◆ TASK TO COMPLETE
Each entry should be duplicated exactly, with no line missing.
** THE DATA follows **
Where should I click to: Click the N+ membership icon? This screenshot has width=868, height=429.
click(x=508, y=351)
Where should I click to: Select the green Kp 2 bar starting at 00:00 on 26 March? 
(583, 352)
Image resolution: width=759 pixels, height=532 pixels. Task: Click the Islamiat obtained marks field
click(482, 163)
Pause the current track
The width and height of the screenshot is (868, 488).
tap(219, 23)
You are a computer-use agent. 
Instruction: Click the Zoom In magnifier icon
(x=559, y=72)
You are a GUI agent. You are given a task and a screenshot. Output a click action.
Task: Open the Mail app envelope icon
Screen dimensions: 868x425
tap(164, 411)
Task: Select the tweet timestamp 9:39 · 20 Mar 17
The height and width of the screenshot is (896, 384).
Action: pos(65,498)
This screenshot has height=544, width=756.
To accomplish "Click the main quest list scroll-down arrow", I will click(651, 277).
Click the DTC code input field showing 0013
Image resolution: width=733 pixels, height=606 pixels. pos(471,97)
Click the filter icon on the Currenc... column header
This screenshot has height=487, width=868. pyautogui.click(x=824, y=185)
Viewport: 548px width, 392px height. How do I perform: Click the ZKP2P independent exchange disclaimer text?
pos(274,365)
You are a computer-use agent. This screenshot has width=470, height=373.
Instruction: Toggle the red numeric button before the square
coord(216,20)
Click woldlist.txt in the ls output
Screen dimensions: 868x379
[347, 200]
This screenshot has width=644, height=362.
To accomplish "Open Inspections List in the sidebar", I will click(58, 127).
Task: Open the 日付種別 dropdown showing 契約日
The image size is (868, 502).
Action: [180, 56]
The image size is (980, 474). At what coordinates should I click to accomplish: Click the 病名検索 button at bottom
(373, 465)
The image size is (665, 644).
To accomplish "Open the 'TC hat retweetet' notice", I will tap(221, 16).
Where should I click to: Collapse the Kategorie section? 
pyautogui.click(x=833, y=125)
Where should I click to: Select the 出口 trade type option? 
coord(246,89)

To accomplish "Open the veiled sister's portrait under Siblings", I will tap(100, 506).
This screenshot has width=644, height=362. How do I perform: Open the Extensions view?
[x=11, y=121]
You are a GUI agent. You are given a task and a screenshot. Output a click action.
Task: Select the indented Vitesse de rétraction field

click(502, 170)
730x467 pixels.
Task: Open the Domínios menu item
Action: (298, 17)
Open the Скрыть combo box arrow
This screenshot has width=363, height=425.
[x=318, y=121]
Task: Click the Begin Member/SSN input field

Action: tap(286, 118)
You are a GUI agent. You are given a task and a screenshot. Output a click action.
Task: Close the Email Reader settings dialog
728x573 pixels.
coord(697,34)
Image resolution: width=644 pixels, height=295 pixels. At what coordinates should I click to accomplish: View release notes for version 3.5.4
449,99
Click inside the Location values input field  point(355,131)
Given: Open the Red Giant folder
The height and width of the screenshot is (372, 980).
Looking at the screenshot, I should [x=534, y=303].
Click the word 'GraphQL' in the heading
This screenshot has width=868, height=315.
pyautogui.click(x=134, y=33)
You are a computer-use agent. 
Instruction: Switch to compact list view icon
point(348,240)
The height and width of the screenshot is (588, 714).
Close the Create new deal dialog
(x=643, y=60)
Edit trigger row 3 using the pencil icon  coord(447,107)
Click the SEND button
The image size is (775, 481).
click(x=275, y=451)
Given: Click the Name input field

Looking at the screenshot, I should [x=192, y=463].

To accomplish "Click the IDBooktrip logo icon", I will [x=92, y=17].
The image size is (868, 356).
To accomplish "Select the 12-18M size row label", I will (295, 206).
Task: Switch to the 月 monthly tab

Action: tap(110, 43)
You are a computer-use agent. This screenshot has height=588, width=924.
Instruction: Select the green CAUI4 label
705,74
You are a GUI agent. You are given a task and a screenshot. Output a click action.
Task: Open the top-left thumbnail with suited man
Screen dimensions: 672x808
** End of THE DATA **
◆ OUTPUT
Where should I click to: Click the N+ membership icon? This screenshot has width=868, height=429.
click(x=508, y=351)
Where should I click to: Select the green Kp 2 bar starting at 00:00 on 26 March? 
(583, 352)
Image resolution: width=759 pixels, height=532 pixels. Task: Click the Islamiat obtained marks field
click(482, 163)
Pause the current track
The width and height of the screenshot is (868, 488).
tap(219, 23)
You are a computer-use agent. 
Instruction: Click the Zoom In magnifier icon
(x=559, y=72)
You are a GUI agent. You are given a task and a screenshot. Output a click action.
Task: Open the Mail app envelope icon
Screen dimensions: 868x425
tap(164, 411)
Task: Select the tweet timestamp 9:39 · 20 Mar 17
The height and width of the screenshot is (896, 384).
Action: pos(65,498)
This screenshot has height=544, width=756.
To accomplish "Click the main quest list scroll-down arrow", I will click(651, 277).
Click the DTC code input field showing 0013
Image resolution: width=733 pixels, height=606 pixels. pos(471,97)
Click the filter icon on the Currenc... column header
This screenshot has height=487, width=868. pyautogui.click(x=824, y=185)
Viewport: 548px width, 392px height. How do I perform: Click the ZKP2P independent exchange disclaimer text?
pos(274,365)
You are a computer-use agent. This screenshot has width=470, height=373.
Instruction: Toggle the red numeric button before the square
coord(216,20)
Click woldlist.txt in the ls output
Screen dimensions: 868x379
[347, 200]
This screenshot has width=644, height=362.
To accomplish "Open Inspections List in the sidebar", I will click(58, 127).
Task: Open the 日付種別 dropdown showing 契約日
The image size is (868, 502).
Action: [180, 56]
The image size is (980, 474). At what coordinates should I click to accomplish: Click the 病名検索 button at bottom
(373, 465)
The image size is (665, 644).
To accomplish "Open the 'TC hat retweetet' notice", I will tap(221, 16).
Where should I click to: Collapse the Kategorie section? 
pyautogui.click(x=833, y=125)
Where should I click to: Select the 出口 trade type option? 
coord(246,89)

To accomplish "Open the veiled sister's portrait under Siblings", I will tap(100, 506).
This screenshot has width=644, height=362. How do I perform: Open the Extensions view?
[x=11, y=121]
You are a GUI agent. You are given a task and a screenshot. Output a click action.
Task: Select the indented Vitesse de rétraction field

click(502, 170)
730x467 pixels.
Task: Open the Domínios menu item
Action: (298, 17)
Open the Скрыть combo box arrow
This screenshot has width=363, height=425.
[x=318, y=121]
Task: Click the Begin Member/SSN input field

Action: tap(286, 118)
You are a GUI agent. You are given a task and a screenshot. Output a click action.
Task: Close the Email Reader settings dialog
728x573 pixels.
coord(697,34)
Image resolution: width=644 pixels, height=295 pixels. At what coordinates should I click to accomplish: View release notes for version 3.5.4
449,99
Click inside the Location values input field  point(355,131)
Given: Open the Red Giant folder
The height and width of the screenshot is (372, 980).
Looking at the screenshot, I should [x=534, y=303].
Click the word 'GraphQL' in the heading
This screenshot has width=868, height=315.
pyautogui.click(x=134, y=33)
You are a computer-use agent. 
Instruction: Switch to compact list view icon
point(348,240)
The height and width of the screenshot is (588, 714).
Close the Create new deal dialog
(x=643, y=60)
Edit trigger row 3 using the pencil icon  coord(447,107)
Click the SEND button
The image size is (775, 481).
click(x=275, y=451)
Given: Click the Name input field

Looking at the screenshot, I should [x=192, y=463].

To accomplish "Click the IDBooktrip logo icon", I will [x=92, y=17].
The image size is (868, 356).
To accomplish "Select the 12-18M size row label", I will (295, 206).
Task: Switch to the 月 monthly tab

Action: tap(110, 43)
You are a computer-use agent. This screenshot has height=588, width=924.
Instruction: Select the green CAUI4 label
705,74
You are a GUI agent. You are given a task and a screenshot. Output a click action.
Task: Open the top-left thumbnail with suited man
Screen dimensions: 672x808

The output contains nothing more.